Link: https://doi.org/10.1093/jofore/fvab063
Summary: The Black Rock thinning project is intended to demonstrate that silvicultural interventions – here, thinning and long rotations – can help restore dense, young timber plantations back into structurally complex older forests. The authors measured tree growth after thinning that began in 1958 at an average stand age of 50. They also completed a financial analysis that considered how thinning revenues could offset the opportunity costs of extended rotations.
Key excerpts:
- “Thinnings at several intensities at total stand age of roughly 50 years effectively reset stand growth patterns. With quadratic mean diameters in thinned plots up to 40% higher than those of unthinned controls, thinned plot mean annual increments (MAIs) and periodic annual increments continue to rise 55 years after thinning, with the peak in board foot and cubic foot MAI apparently still decades in the future.”

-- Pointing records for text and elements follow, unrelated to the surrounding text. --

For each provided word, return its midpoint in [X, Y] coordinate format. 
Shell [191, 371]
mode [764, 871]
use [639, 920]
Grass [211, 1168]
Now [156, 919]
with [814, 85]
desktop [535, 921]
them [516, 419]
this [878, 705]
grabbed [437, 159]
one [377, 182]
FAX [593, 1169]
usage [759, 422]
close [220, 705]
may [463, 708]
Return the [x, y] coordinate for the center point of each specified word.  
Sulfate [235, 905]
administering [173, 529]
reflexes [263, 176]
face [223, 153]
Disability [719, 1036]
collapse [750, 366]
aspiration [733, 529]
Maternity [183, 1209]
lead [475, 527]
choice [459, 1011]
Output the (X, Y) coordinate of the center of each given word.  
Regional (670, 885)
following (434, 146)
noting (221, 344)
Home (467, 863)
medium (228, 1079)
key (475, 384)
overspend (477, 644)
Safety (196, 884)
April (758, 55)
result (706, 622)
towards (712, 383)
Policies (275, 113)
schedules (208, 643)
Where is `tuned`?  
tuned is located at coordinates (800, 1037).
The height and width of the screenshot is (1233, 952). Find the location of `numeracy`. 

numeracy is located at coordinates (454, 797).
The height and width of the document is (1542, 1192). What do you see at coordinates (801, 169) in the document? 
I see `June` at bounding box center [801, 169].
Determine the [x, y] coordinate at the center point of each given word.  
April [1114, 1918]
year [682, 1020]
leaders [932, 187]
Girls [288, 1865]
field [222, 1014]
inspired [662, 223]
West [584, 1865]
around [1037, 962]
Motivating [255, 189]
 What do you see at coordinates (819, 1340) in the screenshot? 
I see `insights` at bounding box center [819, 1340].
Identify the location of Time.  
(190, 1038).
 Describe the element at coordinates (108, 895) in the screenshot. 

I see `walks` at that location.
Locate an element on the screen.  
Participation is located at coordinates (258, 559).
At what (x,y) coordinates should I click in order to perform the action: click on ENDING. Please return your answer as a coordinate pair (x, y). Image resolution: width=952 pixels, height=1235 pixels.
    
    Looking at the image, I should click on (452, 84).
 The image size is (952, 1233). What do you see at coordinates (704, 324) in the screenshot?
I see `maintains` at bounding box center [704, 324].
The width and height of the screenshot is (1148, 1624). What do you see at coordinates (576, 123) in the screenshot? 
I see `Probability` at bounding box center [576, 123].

- “Financial analysis of the opportunity costs of extending rotations to 100 years indicates that some thinning treatments can reduce opportunity costs by up to half at a 6% discount rate.”
- Mid rotation thinning of dense young plantations is “compatible with growing trees with large diameter stems, large branches, and large crowns.”
- Such thinning also reduces fuel accumulation by “lowering mortality rates of stems less than 60 years old and slowing the rate of crown recession, branch mortality, and branch litterfall.”